- WORK ITEM:
From the line containing "Click the word 'Juventus' in the post" to the final line of the entries, copy each line exactly. Pictures stay out.

- SOURCE RECORDS:
:::

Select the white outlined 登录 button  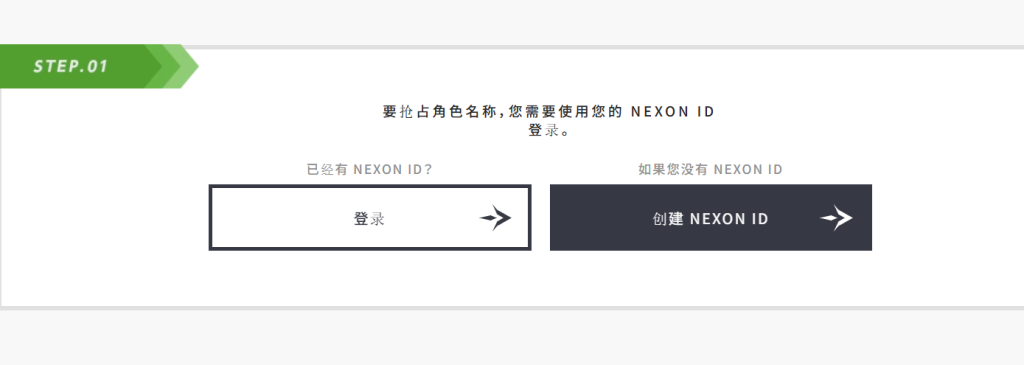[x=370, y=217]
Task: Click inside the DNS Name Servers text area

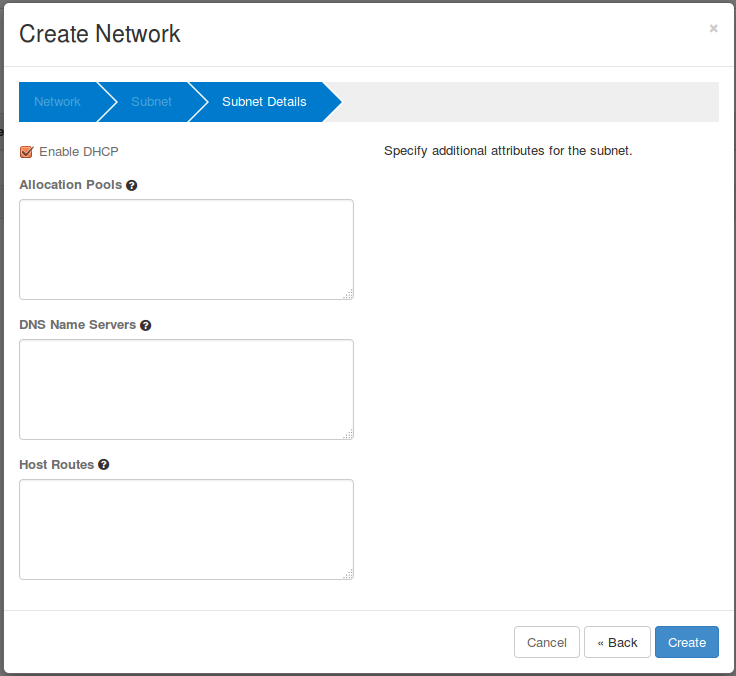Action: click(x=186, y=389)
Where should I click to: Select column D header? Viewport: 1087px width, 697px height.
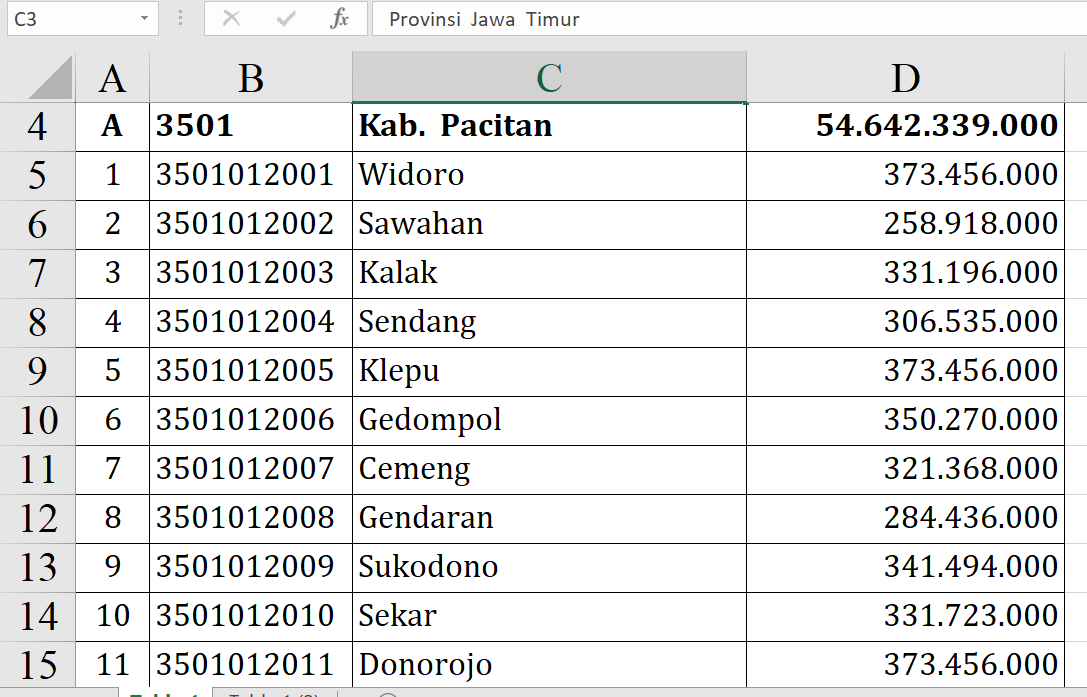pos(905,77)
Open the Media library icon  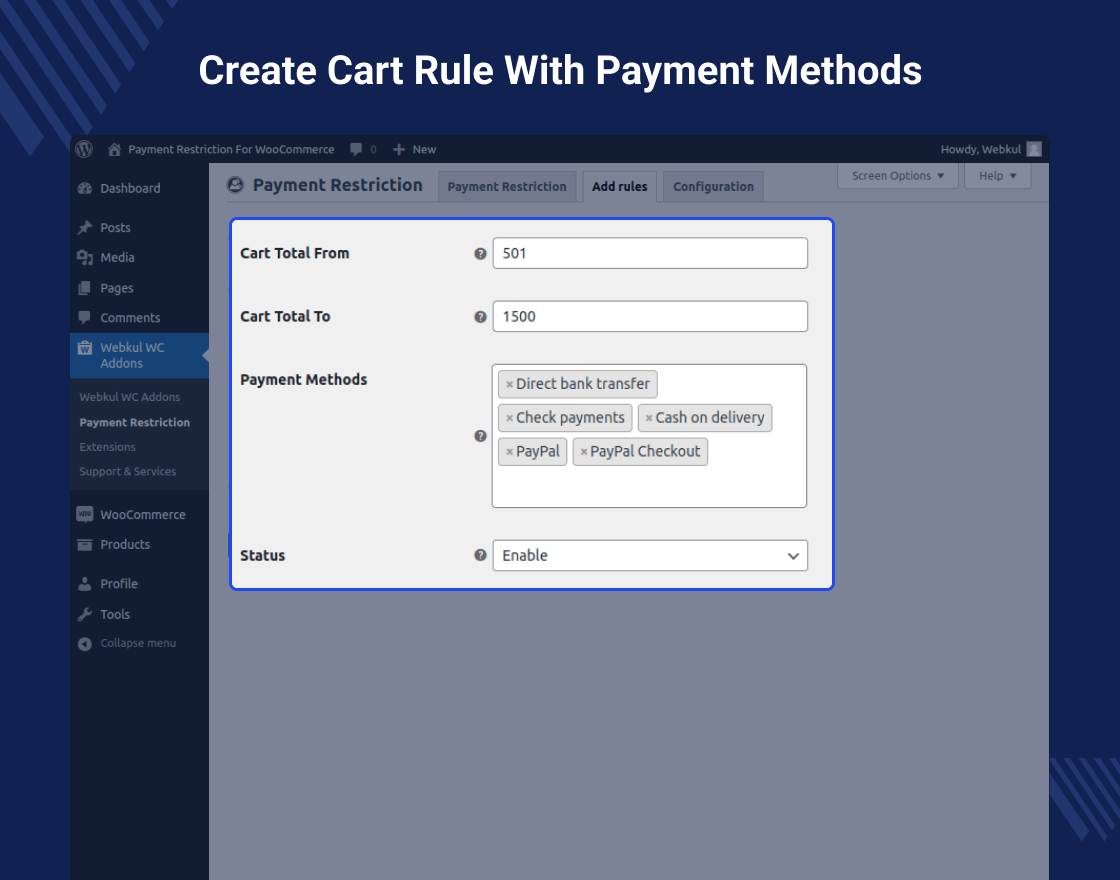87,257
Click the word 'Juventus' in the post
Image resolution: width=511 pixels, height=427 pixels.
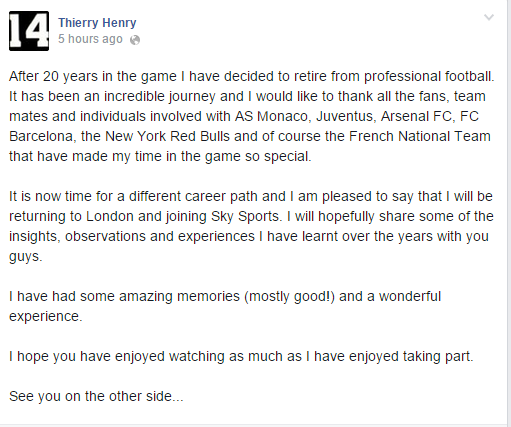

:::

- ANSWER TO THE PROBLEM:
Click the word 'Juventus' in the post
Image resolution: width=511 pixels, height=427 pixels.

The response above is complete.